Danielo - odzież kolarska

Francuskie opowiastki #17

Pamiętacie 19 lipca 2014 roku? Piękny dzień. Piękne Alpy. Piękne zwycięstwo Rafała Majki w Risoul. Jakie to były emocje, jaka to była jazda.

19 lipca 2010 roku Tour de France znajdował się w Pirenejach, a konkretnie na etapie prowadzącym przez Port de Bales. Lider Andy Schleck ma problemy z łańcuchem, mija go Alberto Contador i jedzie swoje. Niektórzy krytykują Hiszpana, ponieważ „Księgowy” nie zatrzymał się i nie poczekał na maillot jaune. Schleckowi w drodze na szczyt prawie udaje się odrobić stratę, jednak na zjeździe… Wiemy, że zjazdy nie były mocną stroną Andy’ego.

Wyścig pada łupem Contadora, lecz zwycięzcą zostaje Schleck. Pozytywna próbka „El Pistolero”, w której wykryto clenbuterol, oznacza zawieszenie i anulowanie wyników.

Do innego skandalu z Hiszpanem w roli głównej dochodzi w 1988 roku. Pedro Delgado wpada na dopingu, ale pedałuje dalej. Środek probenecid nie mieści się na czarnej liście UCI, tylko na spisie MKOl-u. Delgado, który triumfuje w generalce, nie można nic zrobić. Na Polach Elizejskich rękę ściska mu nawet Jacques Chirac – wówczas burmistrz Paryża.

W 2006 roku kolumna kręci w kierunku La Toussuire. Floyd Landis – prowadzący – traci ponad 10 minut. Jest przegranym, triumf wydaje się, że odjechał hen, hen daleko. Następnego dnia jednak Amerykanin wstaje niczym Feniks z popiołów…

Sytuację z 2012 roku chyba wszyscy jeszcze doskonale mamy przed oczami.
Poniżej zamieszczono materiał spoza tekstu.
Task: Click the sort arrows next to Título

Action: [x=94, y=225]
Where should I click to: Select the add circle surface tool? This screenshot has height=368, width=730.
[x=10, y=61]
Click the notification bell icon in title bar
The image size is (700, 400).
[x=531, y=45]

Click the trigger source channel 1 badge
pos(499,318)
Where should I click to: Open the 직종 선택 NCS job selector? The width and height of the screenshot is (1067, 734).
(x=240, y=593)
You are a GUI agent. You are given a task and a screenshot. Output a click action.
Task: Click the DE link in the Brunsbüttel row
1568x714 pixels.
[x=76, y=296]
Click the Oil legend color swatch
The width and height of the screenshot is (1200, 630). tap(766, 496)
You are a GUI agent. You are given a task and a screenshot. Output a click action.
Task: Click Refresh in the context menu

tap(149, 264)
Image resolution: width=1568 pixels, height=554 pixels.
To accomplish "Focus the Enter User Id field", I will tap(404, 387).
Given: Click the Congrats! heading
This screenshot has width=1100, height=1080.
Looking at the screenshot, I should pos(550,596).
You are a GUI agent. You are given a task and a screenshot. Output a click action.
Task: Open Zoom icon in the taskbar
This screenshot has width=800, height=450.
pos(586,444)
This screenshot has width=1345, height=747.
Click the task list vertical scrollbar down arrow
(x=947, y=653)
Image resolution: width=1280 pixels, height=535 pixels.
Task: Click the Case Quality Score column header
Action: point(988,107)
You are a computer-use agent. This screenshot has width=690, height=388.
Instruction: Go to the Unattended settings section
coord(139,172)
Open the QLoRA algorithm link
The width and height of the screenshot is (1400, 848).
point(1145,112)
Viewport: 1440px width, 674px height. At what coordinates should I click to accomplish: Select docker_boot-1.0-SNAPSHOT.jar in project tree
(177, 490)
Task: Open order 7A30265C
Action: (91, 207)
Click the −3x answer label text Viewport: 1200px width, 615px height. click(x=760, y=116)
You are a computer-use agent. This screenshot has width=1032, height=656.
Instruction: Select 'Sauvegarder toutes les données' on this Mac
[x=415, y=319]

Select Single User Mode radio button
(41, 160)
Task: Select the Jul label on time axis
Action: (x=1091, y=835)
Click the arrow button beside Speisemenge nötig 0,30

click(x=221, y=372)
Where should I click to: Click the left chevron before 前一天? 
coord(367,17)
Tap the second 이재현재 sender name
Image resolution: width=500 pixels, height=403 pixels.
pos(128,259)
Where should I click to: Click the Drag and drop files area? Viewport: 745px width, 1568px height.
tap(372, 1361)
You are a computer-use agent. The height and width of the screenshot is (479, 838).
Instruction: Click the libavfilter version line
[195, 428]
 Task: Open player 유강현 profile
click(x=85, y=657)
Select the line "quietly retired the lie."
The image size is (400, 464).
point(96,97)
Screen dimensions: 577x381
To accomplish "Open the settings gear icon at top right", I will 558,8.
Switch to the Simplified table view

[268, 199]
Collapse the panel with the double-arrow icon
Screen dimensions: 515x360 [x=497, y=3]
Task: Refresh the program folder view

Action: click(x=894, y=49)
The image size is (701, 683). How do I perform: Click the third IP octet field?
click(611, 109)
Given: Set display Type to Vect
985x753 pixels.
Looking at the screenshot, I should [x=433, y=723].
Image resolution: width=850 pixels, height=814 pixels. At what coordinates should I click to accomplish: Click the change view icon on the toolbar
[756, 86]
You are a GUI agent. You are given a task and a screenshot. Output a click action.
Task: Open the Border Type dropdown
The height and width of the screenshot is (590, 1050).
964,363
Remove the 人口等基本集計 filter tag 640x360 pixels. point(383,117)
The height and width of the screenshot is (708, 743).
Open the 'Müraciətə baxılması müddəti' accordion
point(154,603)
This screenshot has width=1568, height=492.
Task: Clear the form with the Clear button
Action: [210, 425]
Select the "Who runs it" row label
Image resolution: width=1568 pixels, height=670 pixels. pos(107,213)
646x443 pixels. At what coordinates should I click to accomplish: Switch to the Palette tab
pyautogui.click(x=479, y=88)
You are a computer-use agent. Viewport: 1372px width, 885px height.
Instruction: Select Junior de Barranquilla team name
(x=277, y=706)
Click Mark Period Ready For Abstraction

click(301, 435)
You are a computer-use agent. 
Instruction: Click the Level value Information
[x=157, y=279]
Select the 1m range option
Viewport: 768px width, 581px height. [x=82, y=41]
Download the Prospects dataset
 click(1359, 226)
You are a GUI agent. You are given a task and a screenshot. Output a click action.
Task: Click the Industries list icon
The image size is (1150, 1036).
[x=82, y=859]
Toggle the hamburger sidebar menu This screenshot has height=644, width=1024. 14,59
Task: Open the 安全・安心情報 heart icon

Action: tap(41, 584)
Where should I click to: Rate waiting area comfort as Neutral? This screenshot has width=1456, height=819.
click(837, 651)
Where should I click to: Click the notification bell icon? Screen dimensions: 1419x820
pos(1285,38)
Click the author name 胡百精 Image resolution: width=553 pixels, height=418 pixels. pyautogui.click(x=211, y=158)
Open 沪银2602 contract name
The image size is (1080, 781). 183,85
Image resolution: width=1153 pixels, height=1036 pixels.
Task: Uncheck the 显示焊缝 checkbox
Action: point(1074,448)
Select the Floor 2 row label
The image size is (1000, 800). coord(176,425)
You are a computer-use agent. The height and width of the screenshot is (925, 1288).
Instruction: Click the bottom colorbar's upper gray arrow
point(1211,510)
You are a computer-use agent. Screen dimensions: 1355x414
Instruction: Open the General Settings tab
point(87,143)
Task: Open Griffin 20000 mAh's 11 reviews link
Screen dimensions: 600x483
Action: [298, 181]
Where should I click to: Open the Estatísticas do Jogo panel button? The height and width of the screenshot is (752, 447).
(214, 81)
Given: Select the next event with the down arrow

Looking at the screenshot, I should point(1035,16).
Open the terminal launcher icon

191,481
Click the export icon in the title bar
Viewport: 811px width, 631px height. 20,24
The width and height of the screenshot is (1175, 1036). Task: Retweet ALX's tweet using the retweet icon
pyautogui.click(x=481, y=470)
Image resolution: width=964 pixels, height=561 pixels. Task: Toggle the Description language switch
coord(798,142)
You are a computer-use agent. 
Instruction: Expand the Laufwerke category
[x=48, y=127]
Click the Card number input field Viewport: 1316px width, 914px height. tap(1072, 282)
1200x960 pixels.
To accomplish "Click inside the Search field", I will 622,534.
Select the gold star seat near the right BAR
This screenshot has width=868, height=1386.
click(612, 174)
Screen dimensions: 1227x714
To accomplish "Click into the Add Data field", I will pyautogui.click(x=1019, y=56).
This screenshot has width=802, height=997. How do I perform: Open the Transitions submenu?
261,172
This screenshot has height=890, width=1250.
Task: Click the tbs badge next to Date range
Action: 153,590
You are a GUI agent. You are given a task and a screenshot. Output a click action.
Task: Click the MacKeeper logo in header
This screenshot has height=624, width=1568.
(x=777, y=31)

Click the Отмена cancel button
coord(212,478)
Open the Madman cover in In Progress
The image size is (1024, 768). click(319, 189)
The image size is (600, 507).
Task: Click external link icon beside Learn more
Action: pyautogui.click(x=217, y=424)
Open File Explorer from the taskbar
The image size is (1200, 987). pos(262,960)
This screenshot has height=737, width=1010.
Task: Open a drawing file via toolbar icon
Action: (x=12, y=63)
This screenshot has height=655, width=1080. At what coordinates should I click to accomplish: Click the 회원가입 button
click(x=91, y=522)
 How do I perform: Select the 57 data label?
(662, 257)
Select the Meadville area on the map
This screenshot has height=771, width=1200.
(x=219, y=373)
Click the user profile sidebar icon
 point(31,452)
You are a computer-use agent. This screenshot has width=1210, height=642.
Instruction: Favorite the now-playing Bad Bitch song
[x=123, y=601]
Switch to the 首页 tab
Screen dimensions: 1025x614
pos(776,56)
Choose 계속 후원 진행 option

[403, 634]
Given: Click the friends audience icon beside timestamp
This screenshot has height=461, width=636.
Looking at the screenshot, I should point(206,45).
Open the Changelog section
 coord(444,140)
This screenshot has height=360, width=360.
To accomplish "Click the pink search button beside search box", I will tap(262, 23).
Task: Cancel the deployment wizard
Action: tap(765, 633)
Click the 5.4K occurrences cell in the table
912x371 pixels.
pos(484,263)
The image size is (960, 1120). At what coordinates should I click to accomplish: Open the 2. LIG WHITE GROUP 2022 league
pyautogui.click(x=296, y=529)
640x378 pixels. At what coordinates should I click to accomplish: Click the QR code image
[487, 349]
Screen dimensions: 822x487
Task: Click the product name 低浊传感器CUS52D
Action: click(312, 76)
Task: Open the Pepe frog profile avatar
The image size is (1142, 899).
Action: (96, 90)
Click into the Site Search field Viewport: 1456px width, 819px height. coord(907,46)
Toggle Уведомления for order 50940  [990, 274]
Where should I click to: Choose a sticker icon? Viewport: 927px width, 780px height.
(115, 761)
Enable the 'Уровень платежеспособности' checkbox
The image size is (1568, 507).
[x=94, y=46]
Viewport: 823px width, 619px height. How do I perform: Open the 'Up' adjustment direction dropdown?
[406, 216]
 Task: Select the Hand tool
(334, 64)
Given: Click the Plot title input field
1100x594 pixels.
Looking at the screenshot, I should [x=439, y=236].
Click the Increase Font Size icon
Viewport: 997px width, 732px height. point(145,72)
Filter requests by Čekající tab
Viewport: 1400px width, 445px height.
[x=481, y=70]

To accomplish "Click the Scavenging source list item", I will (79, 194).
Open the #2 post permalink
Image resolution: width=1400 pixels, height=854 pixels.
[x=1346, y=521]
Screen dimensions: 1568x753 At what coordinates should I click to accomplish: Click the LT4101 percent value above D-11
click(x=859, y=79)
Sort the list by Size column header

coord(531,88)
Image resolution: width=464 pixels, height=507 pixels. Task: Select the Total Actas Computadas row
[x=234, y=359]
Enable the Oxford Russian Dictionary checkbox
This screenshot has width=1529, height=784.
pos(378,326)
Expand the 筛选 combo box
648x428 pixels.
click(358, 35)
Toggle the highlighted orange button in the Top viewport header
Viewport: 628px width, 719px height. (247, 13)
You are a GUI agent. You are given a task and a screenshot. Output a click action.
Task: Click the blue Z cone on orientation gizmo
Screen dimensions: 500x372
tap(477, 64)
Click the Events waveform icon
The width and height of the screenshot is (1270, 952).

Pireneje, Peyragudes, Froome przyspiesza, gubi swojego kapitana Bradleya Wigginsa. „Biały Kenijczyk” czeka, potem znowu narzuca mocne tempo. Sir „Wiggo” i Froome przyjaciółmi raczej nie byli i nie są.

Dziesięć lat wcześniej kibice zgromadzeni na Alpe d’Huez biją brawo na widok Meksykanina Miguel Arroyo, któremu zepsuł się rower na ostatnich 500 metrach i do mety doczłapał się na nogach. Inny nie-Europejczyk zapisał się w historii Touru z innego powodu. 19 lipca 2007 roku w Montpellier Robert Hunter staje się pierwszym kolarzem z RPA, który sięga po zwycięstwo etapowe.